Certa vez, acompanhei um investidor que adquiriu três unidades em um condomínio focado em locação. Ao ler o memorial, percebemos que o piso especificado para as áreas quentes era um laminado de baixíssima resistência, incompatível com o giro rápido de inquilinos. A diferença de custo para realizar o upgrade antes da entrega das chaves foi mínima se comparada à desvalorização que ele sofreria ao ter que trocar o piso meses após a inauguração. Ele utilizou o memorial como ferramenta de negociação, solicitando a substituição dos materiais ainda na fase de fundação. Isso não apenas salvou o investimento, como garantiu que o imóvel fosse entregue pronto para o mercado de locação premium.

Onde moram as pegadinhas técnicas

A leitura técnica deve focar na especificação dos insumos. Termos genéricos como “piso cerâmico de primeira linha” ou “metais de qualidade” são red flags. Um investidor experiente busca a marca, a série do produto e as dimensões exatas. Se o memorial não especifica o fabricante ou a linha, a construtora tem carta branca para entregar a opção mais barata do mercado, o que impacta diretamente a durabilidade e o custo de manutenção futura.

Além disso, é preciso observar as instalações ocultas. O documento indica se a infraestrutura para ar-condicionado é apenas a previsão (o famoso “ponto seco”) ou se inclui a tubulação completa, incluindo a drenagem? A ausência de detalhes sobre a impermeabilização ou a espessura das paredes pode esconder problemas estruturais ou de isolamento acústico que transformarão um ativo promissor em um pesadelo de gestão.

O poder de barganha na fase de lançamento

Negociar o memorial descritivo enquanto a obra ainda está no papel é uma estratégia subutilizada. Muitos corretores focam no desconto no valor da entrada, mas raramente discutem a personalização do acabamento. Se você identifica que a especificação de uma bancada ou de um sistema de aquecimento não atende ao perfil do público-alvo da região, pode solicitar a alteração ou o abatimento.

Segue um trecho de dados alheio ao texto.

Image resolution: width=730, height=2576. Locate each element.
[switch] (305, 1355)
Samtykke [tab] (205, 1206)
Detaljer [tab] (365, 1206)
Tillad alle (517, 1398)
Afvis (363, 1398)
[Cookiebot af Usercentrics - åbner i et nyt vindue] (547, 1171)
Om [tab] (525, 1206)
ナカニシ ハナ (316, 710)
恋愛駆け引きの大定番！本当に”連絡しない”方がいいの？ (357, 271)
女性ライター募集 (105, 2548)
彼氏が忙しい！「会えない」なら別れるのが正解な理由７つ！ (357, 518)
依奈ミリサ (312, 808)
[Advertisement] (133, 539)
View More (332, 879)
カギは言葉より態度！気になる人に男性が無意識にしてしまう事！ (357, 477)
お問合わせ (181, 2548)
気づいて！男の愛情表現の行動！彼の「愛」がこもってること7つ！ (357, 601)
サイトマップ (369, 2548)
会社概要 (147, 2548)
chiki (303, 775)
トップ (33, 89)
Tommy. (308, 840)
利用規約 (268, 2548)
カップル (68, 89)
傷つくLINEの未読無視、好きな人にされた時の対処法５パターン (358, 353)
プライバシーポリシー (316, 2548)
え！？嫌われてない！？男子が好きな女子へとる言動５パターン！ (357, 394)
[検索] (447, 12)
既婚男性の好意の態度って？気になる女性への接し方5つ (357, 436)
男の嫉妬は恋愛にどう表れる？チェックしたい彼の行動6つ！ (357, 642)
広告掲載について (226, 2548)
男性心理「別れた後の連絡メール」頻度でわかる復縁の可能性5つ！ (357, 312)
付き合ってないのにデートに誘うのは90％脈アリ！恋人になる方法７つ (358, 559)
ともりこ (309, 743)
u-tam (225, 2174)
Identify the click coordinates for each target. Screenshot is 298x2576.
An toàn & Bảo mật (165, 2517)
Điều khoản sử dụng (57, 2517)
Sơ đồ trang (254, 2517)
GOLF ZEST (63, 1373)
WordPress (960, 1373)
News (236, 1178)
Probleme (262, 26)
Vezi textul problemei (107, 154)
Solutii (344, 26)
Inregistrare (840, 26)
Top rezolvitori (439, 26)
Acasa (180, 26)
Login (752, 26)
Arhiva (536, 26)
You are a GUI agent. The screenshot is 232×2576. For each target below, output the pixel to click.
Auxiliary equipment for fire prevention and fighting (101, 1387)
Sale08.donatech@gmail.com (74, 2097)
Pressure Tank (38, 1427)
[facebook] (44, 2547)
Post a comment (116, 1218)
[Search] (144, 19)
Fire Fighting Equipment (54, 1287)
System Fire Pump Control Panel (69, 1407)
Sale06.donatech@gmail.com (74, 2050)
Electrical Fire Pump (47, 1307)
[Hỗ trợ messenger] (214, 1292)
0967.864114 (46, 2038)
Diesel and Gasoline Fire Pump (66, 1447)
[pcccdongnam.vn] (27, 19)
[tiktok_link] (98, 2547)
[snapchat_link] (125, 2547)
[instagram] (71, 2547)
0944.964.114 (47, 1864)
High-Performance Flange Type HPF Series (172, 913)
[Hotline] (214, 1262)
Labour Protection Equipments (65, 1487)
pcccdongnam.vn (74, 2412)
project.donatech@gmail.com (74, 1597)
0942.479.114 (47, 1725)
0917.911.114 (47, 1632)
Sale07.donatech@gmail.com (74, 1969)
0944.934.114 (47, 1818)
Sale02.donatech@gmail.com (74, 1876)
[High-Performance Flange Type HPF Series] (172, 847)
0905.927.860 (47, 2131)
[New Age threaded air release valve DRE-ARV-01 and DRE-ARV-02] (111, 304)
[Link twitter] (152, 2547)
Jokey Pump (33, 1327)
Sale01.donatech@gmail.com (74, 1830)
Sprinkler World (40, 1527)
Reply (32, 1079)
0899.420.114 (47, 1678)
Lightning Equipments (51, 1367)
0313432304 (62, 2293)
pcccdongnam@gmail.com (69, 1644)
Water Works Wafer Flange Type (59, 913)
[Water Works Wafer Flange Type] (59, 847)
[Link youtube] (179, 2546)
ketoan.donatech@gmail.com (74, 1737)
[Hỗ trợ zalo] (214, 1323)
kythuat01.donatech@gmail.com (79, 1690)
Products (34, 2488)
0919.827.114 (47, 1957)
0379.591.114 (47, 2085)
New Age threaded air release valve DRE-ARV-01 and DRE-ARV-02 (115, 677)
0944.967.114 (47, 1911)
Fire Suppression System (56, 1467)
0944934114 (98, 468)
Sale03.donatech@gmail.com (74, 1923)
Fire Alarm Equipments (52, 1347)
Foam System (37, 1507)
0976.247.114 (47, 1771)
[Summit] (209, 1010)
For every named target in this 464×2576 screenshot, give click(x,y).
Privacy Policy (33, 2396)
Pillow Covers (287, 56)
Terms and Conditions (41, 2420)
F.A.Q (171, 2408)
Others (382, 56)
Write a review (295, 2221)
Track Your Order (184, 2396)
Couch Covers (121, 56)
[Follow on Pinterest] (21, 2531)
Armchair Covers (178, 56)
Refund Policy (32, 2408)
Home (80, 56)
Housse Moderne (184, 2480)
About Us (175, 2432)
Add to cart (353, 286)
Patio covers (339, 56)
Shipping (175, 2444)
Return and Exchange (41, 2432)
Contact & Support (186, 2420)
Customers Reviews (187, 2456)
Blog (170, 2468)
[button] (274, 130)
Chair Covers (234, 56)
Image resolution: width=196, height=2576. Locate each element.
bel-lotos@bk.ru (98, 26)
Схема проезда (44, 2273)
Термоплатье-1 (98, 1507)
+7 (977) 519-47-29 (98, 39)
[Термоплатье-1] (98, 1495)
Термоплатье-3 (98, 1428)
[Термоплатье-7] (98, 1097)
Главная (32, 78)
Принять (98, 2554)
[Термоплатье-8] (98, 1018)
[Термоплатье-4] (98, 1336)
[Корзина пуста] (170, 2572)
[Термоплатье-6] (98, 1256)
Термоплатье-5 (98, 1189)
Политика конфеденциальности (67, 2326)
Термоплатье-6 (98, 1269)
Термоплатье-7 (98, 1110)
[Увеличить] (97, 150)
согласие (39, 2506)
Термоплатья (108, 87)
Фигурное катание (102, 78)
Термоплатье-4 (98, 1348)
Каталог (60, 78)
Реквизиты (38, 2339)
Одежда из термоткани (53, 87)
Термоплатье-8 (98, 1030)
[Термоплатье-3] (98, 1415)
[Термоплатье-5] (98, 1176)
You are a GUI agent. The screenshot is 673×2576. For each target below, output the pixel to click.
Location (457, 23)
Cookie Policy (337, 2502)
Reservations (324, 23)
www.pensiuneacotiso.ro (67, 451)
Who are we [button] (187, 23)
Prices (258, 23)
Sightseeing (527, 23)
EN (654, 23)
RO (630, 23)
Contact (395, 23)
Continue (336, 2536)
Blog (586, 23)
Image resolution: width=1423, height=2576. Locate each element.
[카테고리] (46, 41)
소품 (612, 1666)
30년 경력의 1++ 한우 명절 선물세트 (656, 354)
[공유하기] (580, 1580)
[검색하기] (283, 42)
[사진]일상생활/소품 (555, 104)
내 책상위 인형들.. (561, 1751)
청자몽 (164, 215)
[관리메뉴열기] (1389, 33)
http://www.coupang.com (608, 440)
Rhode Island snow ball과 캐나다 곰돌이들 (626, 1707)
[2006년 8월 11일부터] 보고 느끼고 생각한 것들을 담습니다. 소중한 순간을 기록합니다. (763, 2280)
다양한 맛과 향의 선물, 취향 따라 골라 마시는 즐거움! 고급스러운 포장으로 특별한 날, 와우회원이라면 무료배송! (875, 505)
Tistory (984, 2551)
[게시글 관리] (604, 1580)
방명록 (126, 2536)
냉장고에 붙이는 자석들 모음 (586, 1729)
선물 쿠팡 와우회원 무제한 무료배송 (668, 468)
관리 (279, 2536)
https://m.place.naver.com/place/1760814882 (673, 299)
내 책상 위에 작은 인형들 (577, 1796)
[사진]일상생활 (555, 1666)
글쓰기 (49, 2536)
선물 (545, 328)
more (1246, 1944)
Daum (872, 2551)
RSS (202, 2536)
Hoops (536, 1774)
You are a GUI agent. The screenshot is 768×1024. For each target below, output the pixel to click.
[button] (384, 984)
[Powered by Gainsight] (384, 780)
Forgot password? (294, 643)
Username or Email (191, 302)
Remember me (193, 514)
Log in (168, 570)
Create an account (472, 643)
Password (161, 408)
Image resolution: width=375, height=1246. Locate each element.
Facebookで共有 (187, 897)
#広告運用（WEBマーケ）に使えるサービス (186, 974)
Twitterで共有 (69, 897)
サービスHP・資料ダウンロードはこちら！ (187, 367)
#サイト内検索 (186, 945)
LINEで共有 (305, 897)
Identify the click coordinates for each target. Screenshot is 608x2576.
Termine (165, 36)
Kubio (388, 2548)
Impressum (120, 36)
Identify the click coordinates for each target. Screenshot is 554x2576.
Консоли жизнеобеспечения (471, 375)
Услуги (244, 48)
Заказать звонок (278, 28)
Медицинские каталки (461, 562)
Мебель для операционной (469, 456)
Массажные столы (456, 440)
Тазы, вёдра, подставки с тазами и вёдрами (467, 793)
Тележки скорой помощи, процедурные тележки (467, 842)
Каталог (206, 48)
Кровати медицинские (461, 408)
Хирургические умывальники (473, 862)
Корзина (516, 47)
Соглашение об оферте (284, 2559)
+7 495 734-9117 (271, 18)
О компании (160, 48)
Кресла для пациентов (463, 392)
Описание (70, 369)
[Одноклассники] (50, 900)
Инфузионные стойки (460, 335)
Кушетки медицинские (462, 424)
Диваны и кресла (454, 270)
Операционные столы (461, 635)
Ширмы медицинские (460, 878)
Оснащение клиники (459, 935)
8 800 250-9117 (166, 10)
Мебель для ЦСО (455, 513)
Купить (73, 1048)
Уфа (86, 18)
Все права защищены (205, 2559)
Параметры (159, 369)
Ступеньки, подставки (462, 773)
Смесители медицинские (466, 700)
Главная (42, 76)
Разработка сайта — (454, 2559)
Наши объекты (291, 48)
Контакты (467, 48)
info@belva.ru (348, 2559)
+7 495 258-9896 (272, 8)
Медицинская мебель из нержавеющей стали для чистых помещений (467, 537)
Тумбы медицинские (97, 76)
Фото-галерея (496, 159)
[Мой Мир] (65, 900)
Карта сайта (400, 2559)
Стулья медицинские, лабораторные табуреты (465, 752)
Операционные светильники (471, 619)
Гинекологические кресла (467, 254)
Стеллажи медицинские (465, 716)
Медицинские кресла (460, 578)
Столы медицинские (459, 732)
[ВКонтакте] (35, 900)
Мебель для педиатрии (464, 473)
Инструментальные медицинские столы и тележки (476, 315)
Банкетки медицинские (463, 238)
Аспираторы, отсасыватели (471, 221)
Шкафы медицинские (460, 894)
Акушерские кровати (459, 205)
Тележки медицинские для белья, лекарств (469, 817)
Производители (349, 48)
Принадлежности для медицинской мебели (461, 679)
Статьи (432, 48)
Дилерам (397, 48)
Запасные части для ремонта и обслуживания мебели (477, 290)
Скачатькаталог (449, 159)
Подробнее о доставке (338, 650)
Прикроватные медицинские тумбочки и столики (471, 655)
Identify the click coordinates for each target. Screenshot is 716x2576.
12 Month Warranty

O mercado imobiliário é cíclico e movido pela eficiência. Quem entende o memorial descritivo tem o controle sobre o custo final do seu patrimônio. Tratar esse documento como um mapa estratégico permite antecipar necessidades, evitar surpresas com reformas pós-entrega e, principalmente, garantir que o valor investido se traduza em valor de mercado real, e não apenas em uma promessa arquitetônica que se perde no momento da entrega das chaves. Antes de assinar qualquer contrato, dedique horas a decifrar cada item. O lucro, ou o prejuízo, de um imóvel muitas vezes não está na localização, mas na especificação técnica que você aceitou sem ler.